Copy exactly the lines from the line holding "You are a GUI" through the end of the material, and no others; pictures stay out.

= Beginning of Section =

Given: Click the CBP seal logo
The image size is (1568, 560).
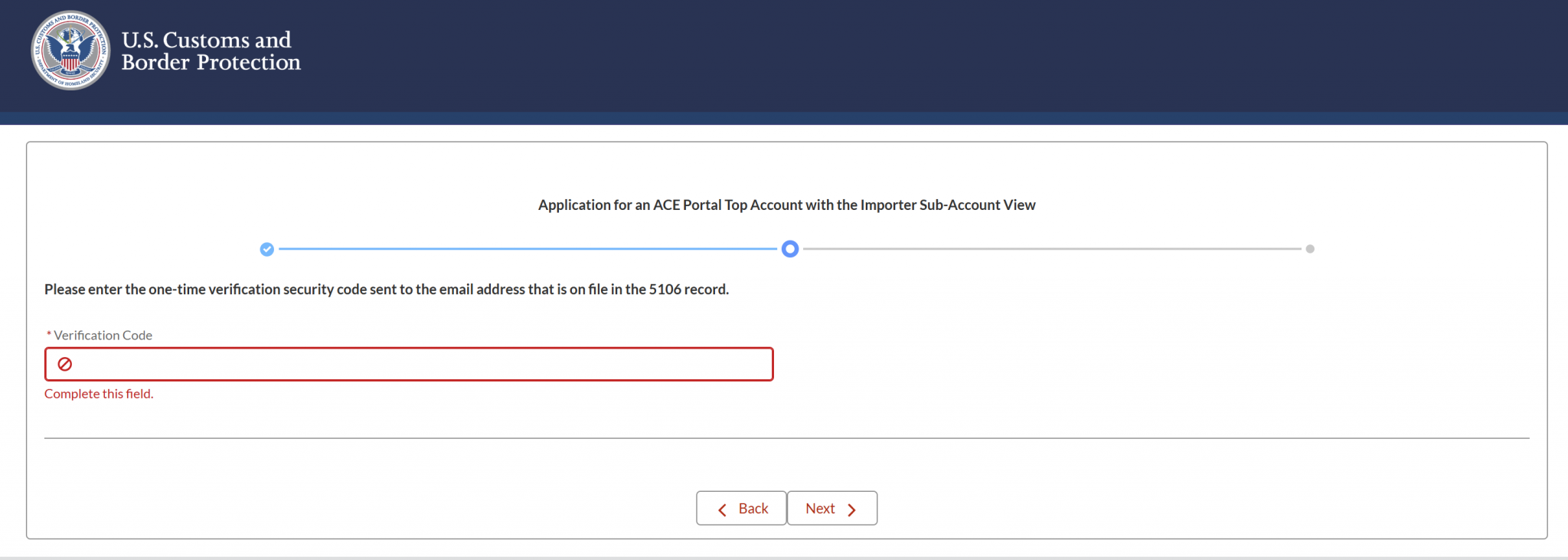Looking at the screenshot, I should coord(70,51).
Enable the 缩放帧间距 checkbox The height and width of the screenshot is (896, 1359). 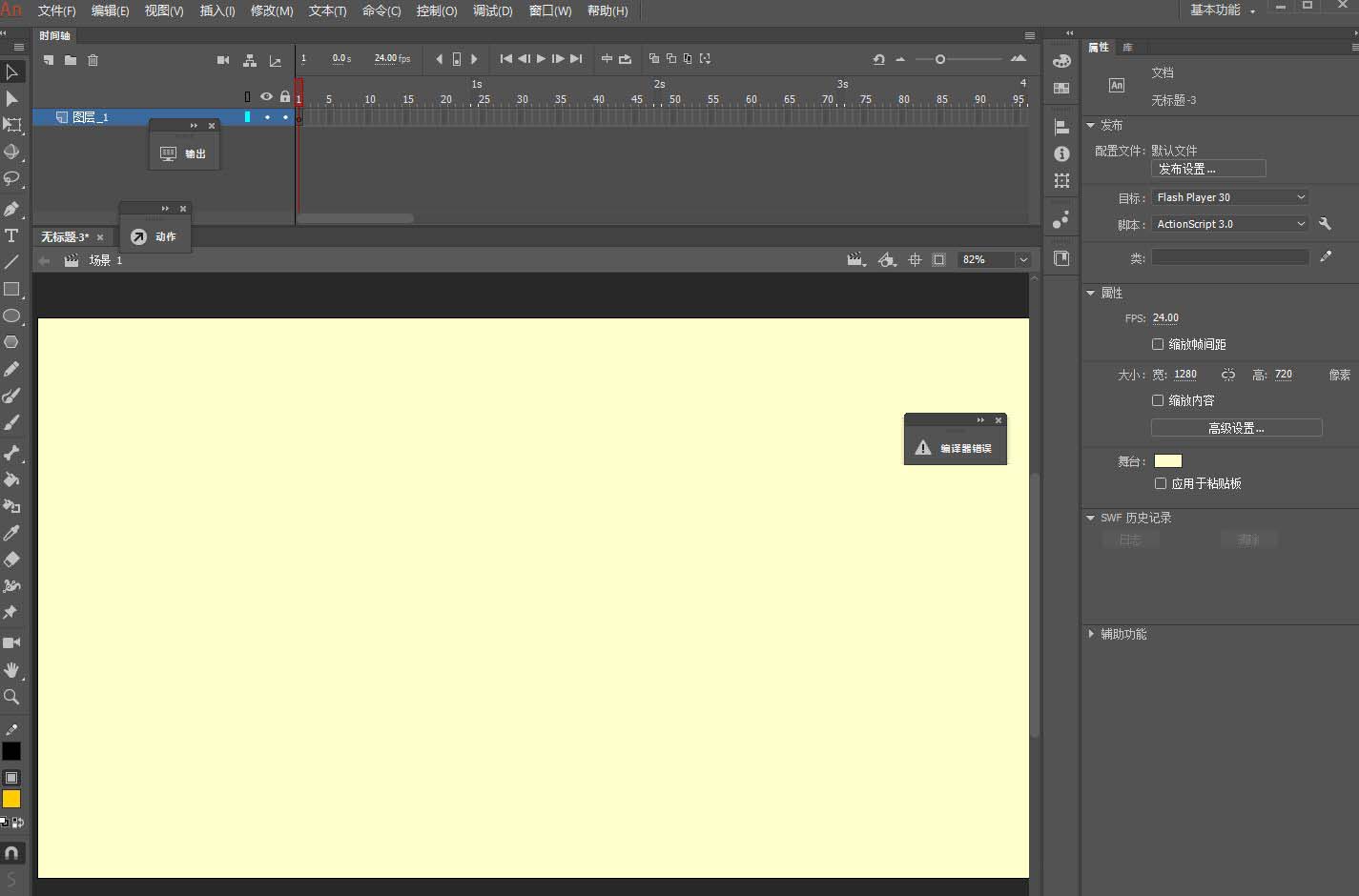1158,344
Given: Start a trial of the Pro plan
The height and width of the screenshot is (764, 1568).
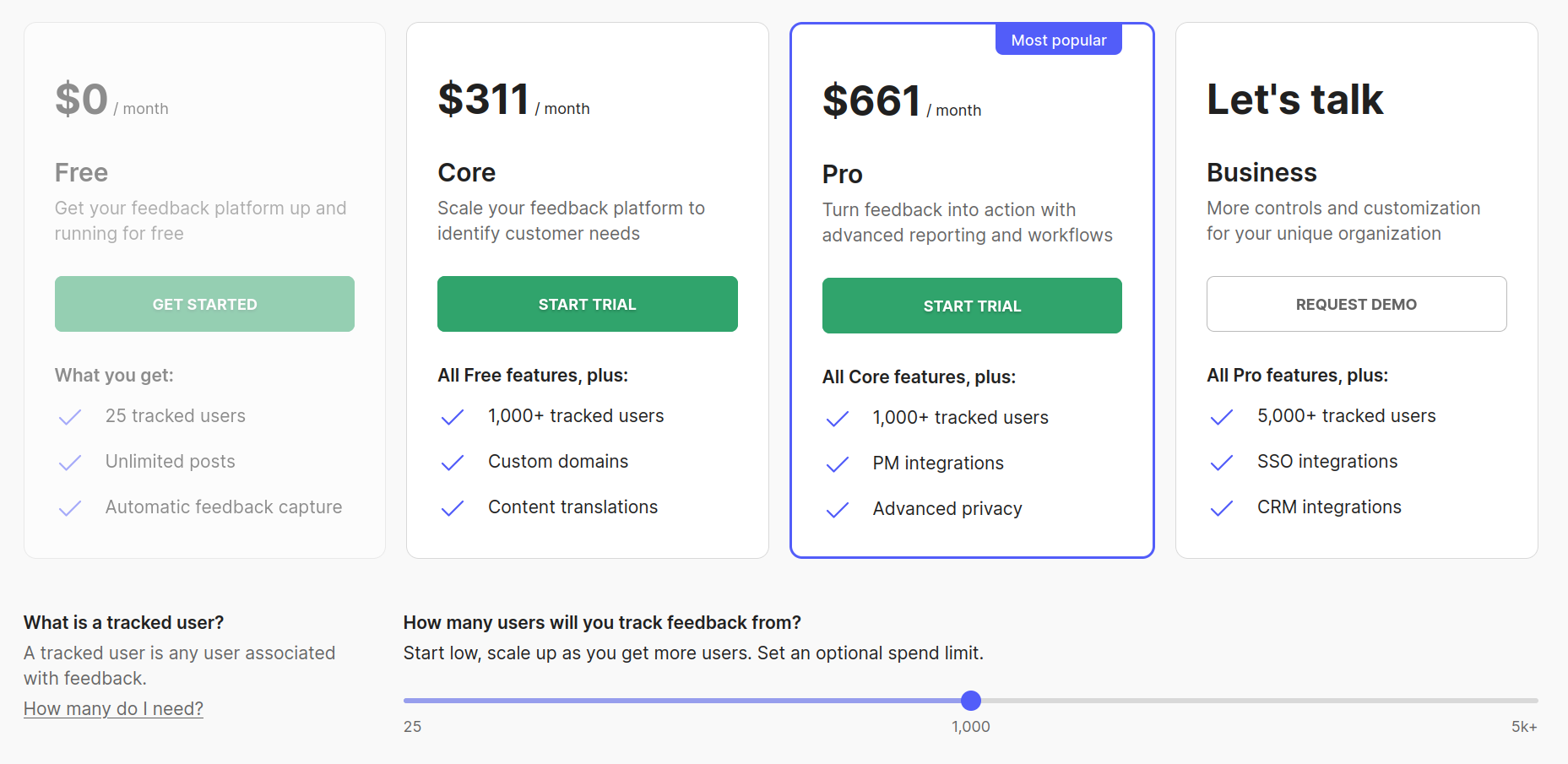Looking at the screenshot, I should click(x=971, y=306).
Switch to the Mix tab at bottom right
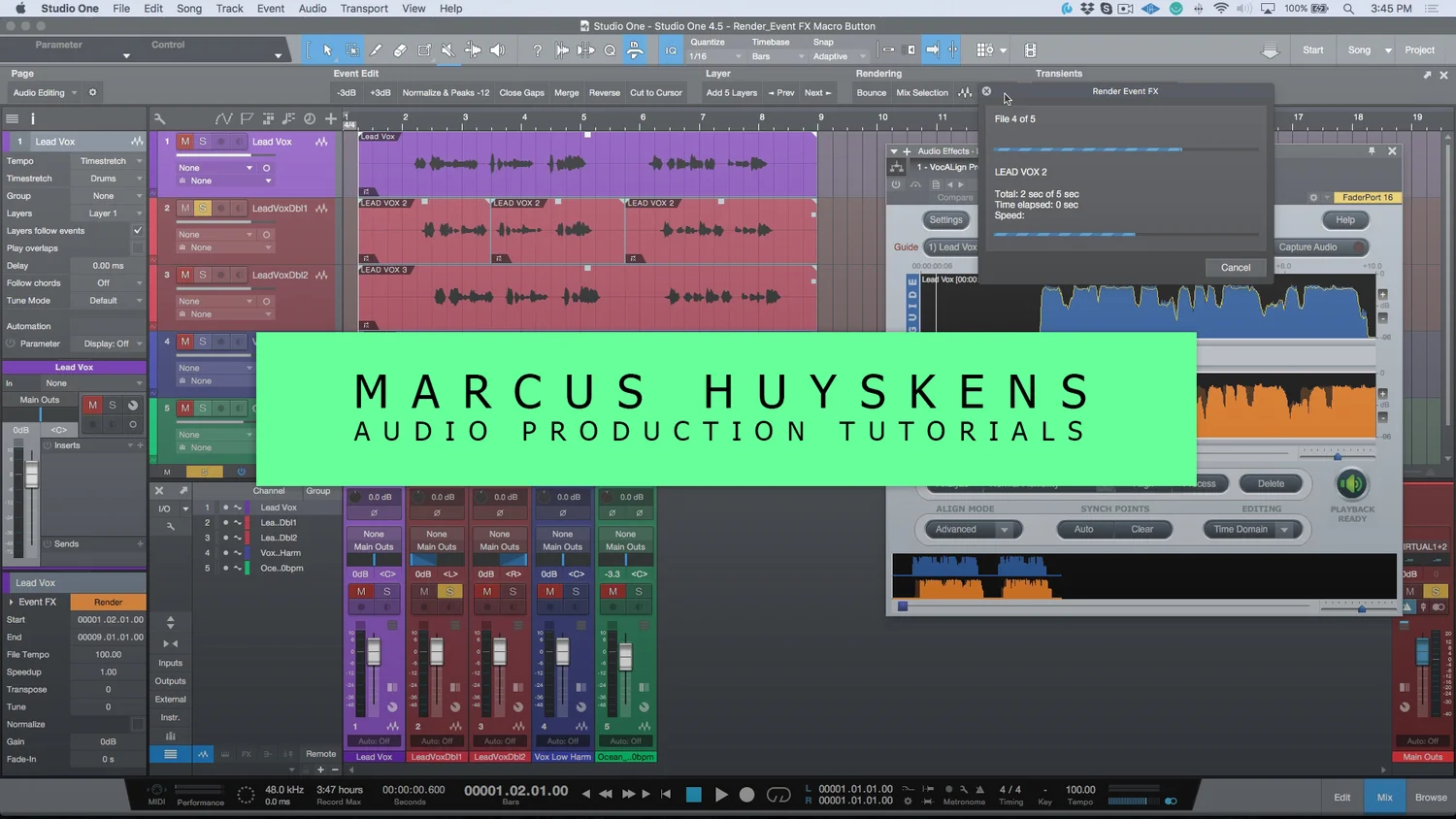1456x819 pixels. pos(1384,796)
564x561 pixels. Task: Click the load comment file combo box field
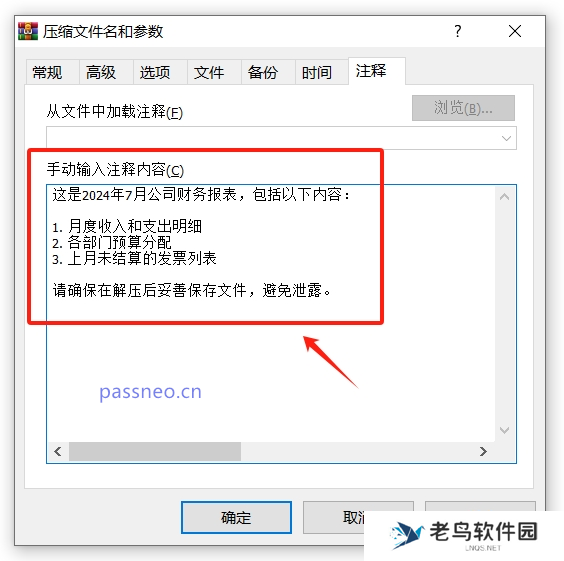coord(281,138)
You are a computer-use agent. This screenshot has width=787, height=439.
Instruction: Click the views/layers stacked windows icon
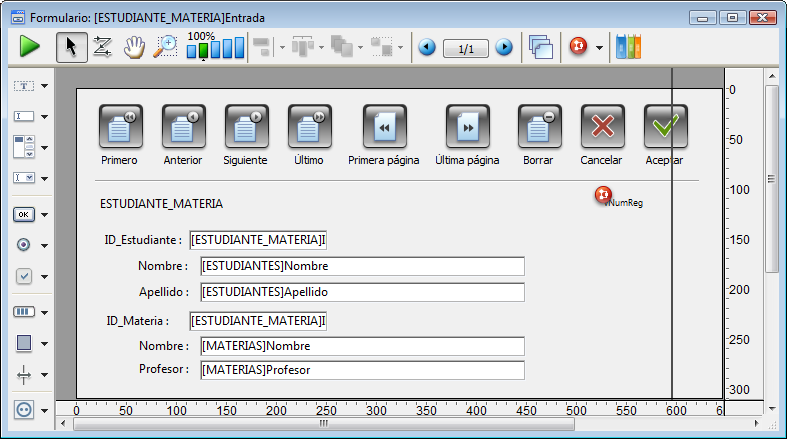pos(541,47)
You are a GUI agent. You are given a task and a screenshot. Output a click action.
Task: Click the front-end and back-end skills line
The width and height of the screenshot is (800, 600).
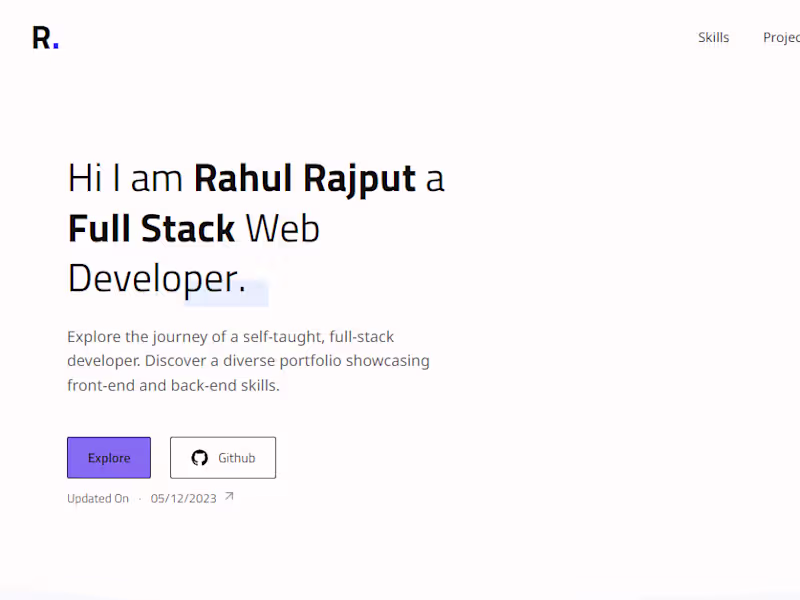[x=173, y=385]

= End of Section =

> [Answer section]
You are a GUI agent. You are given a task and a screenshot. Output a click action.
Task: Click the front-end and back-end skills line
The width and height of the screenshot is (800, 600).
[x=173, y=385]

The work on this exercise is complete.